When a health care provider has deviated from the standard of care in the community in which they practice, the patient may suffer harm. The standard of care is determined by looking at the standard way a competent medical practitioner in the same area of practice in the same community and similar training would practice. The percentage of medical malpractice cases that are pursued is very small because of their difficulty in obtaining an expert witness to explain the standard of care and offer an opinion in whether the standard had not been met.
Family practitioners are one type of doctor that commits medical malpractice. These practitioners are doctors specializing in primary care and family medicine. In the United States there are more than 100,000 active family practitioners. In order to become a family practitioner a person must attend medical school and spend three years in a residency program that includes pediatric, internal medicine, psychiatry, surgery, obstetrics, gynecology, and family medicine. If he or she graduates from medical school and they spend one year in a family medicine residency, they can then provide people with acute care, which includes diagnosing and treating the common cold or flu, as well as chronic are, which includes maintenance care for diabetes or obesity.
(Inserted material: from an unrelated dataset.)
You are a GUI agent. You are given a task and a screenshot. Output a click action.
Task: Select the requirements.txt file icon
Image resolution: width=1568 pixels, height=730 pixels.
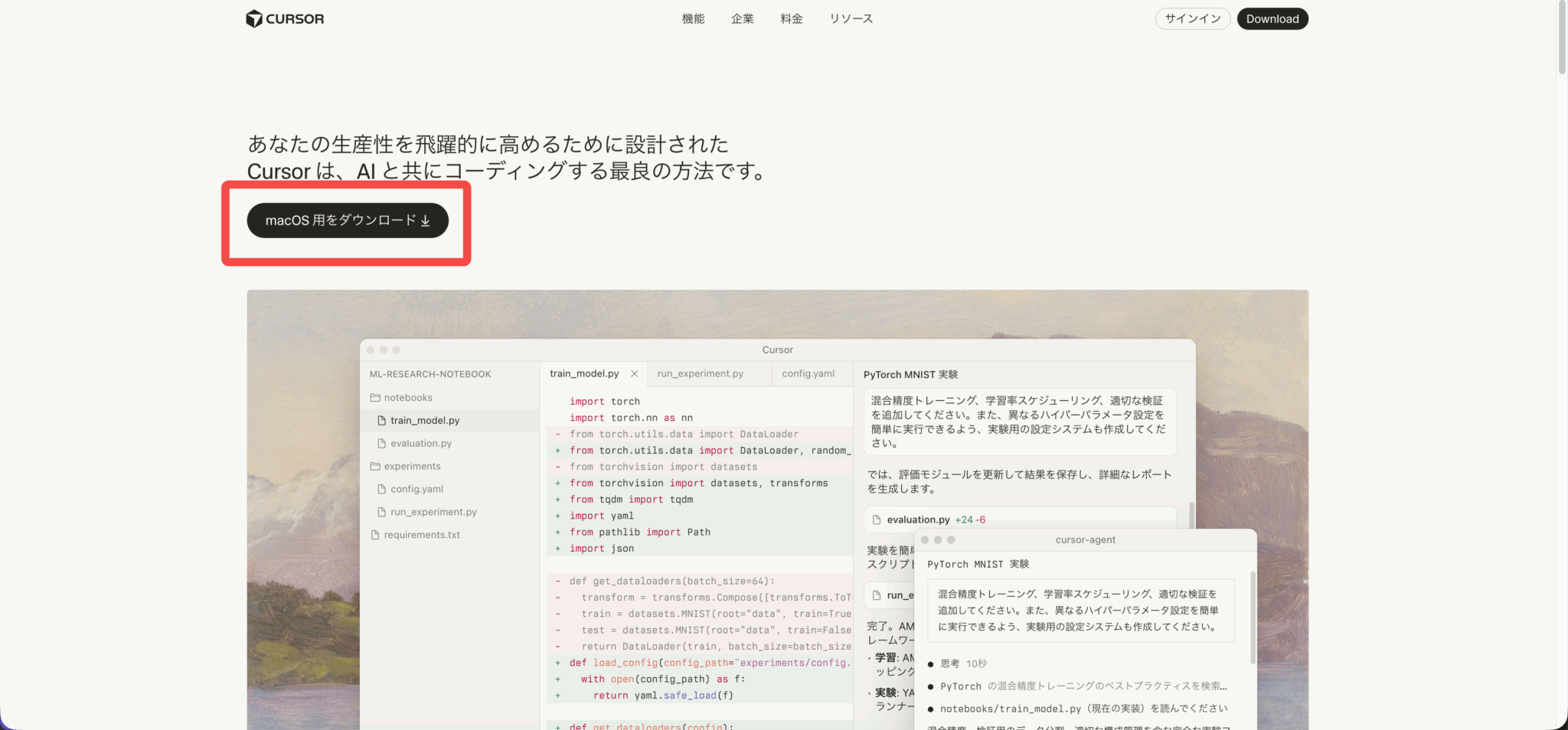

They also provide preventative care and health education.
The role of family practitioners is very important as they are often the first to see a health problem and patients will often ask them for referrals to specialists. Busy family practitioners may commit medical malpractice if they do not make a referral to a specialist when a patient needs the knowledge of that specialist. Other errors a family practitioner may make include failure to:
- Order appropriate lab work,
- Order diagnostic studies,
- Screen for cancer,
- Screen for heart disease,
- Take the patients history, and
- Prescribe the correct medications.